HR professional Jennifer Kraszewski has some tips for employers and employees struggling with cognitive overload, to prevent a slide into burnout.
You know when you feel like your brain is about to leak out of your ears and onto the keys of your overworked laptop? It’s the human equivalent of an error 404 message; you just cannot compute because you’re too frazzled and overstimulated. That’s cognitive overload.
As regular readers of our careers advice section will know, we have written a lot on the topic of burnout – including about the different stages of burnout and how to recover from burnout. We were intrigued to see what the phrase ‘cognitive overload’ has to do with burnout. Is it a distant cousin or in fact a stage on the way to needing medical intervention?
To find out more, we consulted Jennifer Kraszewski, VP of HR at human capital management software provider Paycom. She defined cognitive overload as “a state of mental exhaustion that happens when there is more demand on someone’s working memory than they have capacity to manage.”
“Cognitive overload can occur when workers bite off more than they can chew and have too much work with too little time.”
“This means that their working memory — the part of the brain that temporarily holds information while performing cognitive tasks — is overwhelmed or overloaded and cannot work at its full potential.”
A precursor to burnout
With regards to its connection to burnout, Kraszewski says that it can be a precursor to it. “When someone is suffering cognitive overload too often, they can become tired and stressed, and when not managed soon enough, that can turn into burnout.”
So, how can employers and employees safeguard themselves against cognitive overload? “Workers can avoid cognitive overload by being open with their managers and HR teams about how much is too much for them,” says Kraszewski. “Employees can speak with their managers to find ways to streamline tasks and work more efficiently and effectively. There might be HR software in place that workers don’t know about that can be to their benefit, or there may be different ways to divide project tasks across the team.”
Be wary of symptoms in your staff
Openness and honesty are key to finding a balance that works for everyone. Employers need to be cognisant of the signs that their employees are struggling, too, so that their team’s stress doesn’t escalate.
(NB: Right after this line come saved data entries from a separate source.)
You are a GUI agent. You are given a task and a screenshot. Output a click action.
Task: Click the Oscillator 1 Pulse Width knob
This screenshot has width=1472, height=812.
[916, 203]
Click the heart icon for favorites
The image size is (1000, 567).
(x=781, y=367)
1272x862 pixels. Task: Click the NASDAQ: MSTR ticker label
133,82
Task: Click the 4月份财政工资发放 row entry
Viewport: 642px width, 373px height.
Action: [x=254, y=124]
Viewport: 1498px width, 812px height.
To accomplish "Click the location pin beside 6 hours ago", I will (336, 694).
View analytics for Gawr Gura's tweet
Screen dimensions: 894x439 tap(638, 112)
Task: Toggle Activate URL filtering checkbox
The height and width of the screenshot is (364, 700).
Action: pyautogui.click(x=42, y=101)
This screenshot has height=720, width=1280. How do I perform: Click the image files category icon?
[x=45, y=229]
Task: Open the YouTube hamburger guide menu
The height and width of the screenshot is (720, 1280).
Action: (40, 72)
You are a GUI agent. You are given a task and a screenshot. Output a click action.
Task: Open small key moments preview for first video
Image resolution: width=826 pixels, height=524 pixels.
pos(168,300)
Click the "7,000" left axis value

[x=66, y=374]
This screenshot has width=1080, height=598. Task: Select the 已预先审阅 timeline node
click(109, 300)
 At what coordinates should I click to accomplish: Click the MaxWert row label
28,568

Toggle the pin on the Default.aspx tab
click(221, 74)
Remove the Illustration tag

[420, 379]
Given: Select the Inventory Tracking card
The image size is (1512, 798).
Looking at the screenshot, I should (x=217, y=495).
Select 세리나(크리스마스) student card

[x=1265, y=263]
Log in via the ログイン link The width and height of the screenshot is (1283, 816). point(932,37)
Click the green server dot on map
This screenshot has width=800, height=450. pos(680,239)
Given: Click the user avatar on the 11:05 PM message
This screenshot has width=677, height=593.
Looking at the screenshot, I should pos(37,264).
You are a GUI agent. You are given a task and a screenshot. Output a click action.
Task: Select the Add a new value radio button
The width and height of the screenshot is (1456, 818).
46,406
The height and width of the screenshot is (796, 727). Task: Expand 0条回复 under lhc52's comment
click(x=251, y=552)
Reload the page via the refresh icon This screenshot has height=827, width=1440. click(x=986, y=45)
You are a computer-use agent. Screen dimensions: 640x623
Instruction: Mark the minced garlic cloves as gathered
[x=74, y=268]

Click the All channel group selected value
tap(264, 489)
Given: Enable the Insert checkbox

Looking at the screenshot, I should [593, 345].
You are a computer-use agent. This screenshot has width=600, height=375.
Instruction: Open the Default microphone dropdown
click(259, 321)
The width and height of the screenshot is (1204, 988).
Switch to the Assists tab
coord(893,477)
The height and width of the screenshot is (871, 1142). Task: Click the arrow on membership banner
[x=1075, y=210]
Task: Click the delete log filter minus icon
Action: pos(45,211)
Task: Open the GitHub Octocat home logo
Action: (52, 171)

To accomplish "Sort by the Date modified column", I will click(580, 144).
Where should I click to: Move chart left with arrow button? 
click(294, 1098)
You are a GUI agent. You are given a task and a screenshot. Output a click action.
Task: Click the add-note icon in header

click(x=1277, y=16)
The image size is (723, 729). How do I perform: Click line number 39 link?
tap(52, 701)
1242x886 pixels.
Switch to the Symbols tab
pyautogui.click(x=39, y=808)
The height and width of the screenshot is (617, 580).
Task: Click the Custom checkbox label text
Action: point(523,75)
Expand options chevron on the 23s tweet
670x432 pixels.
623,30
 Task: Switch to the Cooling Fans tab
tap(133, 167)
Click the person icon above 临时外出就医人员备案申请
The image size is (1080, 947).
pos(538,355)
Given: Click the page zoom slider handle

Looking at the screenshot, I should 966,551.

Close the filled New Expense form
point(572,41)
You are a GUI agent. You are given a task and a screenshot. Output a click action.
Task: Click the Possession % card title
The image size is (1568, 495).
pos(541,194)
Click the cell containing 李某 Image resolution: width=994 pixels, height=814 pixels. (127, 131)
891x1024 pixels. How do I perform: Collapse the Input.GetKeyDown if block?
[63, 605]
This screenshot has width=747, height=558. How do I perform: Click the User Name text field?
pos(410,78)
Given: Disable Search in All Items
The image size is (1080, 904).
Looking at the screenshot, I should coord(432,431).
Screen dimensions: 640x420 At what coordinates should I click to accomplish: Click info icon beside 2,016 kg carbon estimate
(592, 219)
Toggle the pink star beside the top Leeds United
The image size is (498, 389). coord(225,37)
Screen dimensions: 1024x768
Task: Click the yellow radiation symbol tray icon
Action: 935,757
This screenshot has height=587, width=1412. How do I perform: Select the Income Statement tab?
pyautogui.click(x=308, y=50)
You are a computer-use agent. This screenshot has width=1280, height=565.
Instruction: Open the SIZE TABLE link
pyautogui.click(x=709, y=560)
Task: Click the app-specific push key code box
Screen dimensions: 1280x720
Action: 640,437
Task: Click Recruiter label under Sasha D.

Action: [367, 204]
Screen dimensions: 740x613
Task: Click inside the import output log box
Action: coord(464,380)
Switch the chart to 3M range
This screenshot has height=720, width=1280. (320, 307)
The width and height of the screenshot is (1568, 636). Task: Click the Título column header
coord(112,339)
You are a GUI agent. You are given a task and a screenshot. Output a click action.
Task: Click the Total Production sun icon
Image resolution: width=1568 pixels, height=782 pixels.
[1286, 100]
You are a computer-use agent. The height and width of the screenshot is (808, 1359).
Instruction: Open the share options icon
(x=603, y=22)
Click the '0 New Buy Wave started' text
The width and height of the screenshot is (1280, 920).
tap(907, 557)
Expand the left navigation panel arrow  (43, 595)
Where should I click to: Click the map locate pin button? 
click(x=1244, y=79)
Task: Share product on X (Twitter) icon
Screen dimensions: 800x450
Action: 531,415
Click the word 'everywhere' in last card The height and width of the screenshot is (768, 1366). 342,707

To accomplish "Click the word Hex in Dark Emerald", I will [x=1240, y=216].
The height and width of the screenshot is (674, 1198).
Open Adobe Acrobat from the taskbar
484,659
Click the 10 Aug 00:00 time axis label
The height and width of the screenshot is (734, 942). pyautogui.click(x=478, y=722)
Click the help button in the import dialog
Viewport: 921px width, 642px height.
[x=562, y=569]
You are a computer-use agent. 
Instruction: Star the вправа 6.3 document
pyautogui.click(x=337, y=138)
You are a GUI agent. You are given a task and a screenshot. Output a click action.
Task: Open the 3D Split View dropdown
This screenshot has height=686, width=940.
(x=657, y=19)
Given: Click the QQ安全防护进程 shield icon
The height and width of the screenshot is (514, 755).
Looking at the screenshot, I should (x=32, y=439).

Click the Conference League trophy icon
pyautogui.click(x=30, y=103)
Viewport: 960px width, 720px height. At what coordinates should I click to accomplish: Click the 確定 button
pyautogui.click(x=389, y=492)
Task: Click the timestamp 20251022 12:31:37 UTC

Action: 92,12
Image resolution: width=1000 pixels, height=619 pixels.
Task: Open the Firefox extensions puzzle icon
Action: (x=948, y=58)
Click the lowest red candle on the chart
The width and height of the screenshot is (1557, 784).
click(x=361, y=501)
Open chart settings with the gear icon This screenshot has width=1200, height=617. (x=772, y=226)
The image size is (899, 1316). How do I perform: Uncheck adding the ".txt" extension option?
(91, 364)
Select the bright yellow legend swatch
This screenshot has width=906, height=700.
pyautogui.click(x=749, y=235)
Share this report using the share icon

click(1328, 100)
According to Kraszewski, there are four main things to watch out for – although she prefaces her advice with the warning that everyone is different.
“Every person is different, but there are several symptoms managers should keep in mind when trying to detect signs of cognitive overload.” These are:
Lack of concentration
“Consider whether people are having trouble focusing, are asking questions with too much detail or are making requests that seem out of the ordinary for them,” says Kraszewski. “These could be signs that your team members aren’t working at their full potential because their brains are unable to extract and interpret information properly.”
Dips in productivity
“If your normally fast-paced employee is suddenly not meeting deadlines, working slowly or turning in assignments that are not of the high quality they are capable of, they may be slowing down because the pace of their working memory is delayed due to having too much to process.”
Signs of stress
“If your employees seem to be irritable or overwhelmed or directly share that they are stressed, that is another sign they may be experiencing cognitive overload,” according to Kraszewski. “They may have more on their plate than they can handle.”
Poor decision-making skills
If you’re seeing someone’s work or recommendations are not up to their usual standard, cognitive overload could be to blame. When one’s working memory is over-capacity, they cannot think clearly or make sound decisions, Kraszewski says.
Preventing cognitive overload is never going to be 100pc successful because people have external stressors in life that employers cannot control. However, the things they do have control over – such as making time for regular breaks for staff, getting rid of outdated technology and providing access to wellbeing programmes – should be implemented. This is clearly for everyone’s sake.